The Clinton Herald, Clinton, Iowa

Food & Health

April 17, 2014

Study: Diabetic heart attacks and strokes falling

(Continued)

NEW YORK —

For the new study, the CDC tallied complication rates from 1990 to 2010 for diabetics ages 20 or older.

During that time, the heart attack rate fell 68 percent, from 141 to 45.5 per 10,000 diabetics, according to hospital records.

The decline was so great that, despite the growing ranks of diabetics, the actual number hospitalized with heart attacks dropped from more than 140,000 to about 136,000.

The stroke rate fell less dramatically — but still declined by more than half, finishing at 53 per 10,000. The heart attack and stroke rates for diabetics are essentially even now, lead author Edward Gregg noted.

The researchers saw declines in hearts attack and stroke rates for non-diabetics as well, but those improvements weren't nearly as big as they were for diabetics.

Amputation rates also fell by more than half. However, like strokes, the actual number increased over the two decades.

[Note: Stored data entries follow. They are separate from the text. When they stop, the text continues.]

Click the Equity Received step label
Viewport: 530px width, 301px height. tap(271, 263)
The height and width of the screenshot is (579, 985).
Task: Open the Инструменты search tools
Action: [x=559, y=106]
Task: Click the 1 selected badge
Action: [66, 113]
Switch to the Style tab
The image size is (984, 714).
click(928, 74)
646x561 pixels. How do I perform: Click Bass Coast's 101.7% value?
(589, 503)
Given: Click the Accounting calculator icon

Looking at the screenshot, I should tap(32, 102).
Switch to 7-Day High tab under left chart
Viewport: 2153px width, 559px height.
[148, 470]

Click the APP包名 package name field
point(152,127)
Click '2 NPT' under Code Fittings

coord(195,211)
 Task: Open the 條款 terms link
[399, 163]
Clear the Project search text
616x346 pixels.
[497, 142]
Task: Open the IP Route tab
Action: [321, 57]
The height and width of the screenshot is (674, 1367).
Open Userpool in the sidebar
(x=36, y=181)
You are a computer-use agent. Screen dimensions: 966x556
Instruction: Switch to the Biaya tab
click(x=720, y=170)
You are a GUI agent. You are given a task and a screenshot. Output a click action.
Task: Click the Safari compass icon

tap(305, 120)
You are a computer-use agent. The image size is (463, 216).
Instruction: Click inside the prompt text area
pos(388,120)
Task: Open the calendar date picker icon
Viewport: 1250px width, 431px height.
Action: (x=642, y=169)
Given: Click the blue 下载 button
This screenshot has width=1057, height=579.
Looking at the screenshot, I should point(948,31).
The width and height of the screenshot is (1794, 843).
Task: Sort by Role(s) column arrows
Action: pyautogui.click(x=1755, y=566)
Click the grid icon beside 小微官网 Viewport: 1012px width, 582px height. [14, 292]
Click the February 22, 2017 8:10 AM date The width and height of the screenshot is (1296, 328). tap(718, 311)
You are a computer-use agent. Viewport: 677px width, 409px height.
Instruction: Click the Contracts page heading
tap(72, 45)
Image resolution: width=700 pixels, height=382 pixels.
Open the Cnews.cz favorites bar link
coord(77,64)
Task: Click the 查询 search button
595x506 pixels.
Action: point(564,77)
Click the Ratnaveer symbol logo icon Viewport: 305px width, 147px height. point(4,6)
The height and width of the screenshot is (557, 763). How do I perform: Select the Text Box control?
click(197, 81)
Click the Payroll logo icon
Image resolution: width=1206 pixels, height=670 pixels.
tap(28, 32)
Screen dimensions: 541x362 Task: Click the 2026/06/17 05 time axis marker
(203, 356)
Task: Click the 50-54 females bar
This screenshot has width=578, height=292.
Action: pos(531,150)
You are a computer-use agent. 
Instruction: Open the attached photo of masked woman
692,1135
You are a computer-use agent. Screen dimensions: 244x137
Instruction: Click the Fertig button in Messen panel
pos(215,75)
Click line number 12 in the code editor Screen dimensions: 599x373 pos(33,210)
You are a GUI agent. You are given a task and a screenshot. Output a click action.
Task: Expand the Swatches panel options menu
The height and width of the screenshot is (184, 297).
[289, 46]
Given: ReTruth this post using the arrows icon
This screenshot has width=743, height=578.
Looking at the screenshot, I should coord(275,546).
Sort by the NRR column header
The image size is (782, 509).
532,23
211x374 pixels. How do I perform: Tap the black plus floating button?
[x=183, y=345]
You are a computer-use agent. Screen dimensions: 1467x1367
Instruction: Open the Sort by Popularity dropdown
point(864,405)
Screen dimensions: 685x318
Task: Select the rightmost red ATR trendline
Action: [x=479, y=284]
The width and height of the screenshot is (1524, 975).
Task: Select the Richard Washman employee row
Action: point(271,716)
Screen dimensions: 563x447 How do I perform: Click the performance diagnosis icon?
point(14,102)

The growth in the number of diabetics "wiped out most of the gains" from the declining rates, so the number who ended up in the hospital for strokes or amputations swelled, said Dr. Robert Gabbay, of Boston's Joslin Diabetes Center.

The study also found that the rate of kidney failure dropped by 28 percent. But that wasn't true for all ages — the rate in those 65 and older actually increased, for reasons that aren't clear. That could be a sign diabetics are living longer — long enough to get kidney disease, Gregg speculated.

The researchers also looked at a less common complication, death caused by dangerous levels of blood sugar. The rate of such deaths dropped by 64 percent; the numbers also declined by 18 percent. In 2010, those deaths totaled 2,361.